Item-finding records
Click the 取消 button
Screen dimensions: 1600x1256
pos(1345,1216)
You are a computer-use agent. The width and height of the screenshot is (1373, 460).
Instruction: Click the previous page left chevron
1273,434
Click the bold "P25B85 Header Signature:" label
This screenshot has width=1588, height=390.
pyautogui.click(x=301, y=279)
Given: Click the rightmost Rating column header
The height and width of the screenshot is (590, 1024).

* WHAT IS REQUIRED *
Substitute "screen capture" for every "screenshot" in the lines above and leave everything else the same.

* SOLUTION FOR THIS PROBLEM *
Click the 取消 button
Screen dimensions: 1600x1256
pos(1345,1216)
You are a computer-use agent. The width and height of the screen capture is (1373, 460).
Instruction: Click the previous page left chevron
1273,434
Click the bold "P25B85 Header Signature:" label
This screen capture has width=1588, height=390.
pyautogui.click(x=301, y=279)
Given: Click the rightmost Rating column header
The height and width of the screen capture is (590, 1024).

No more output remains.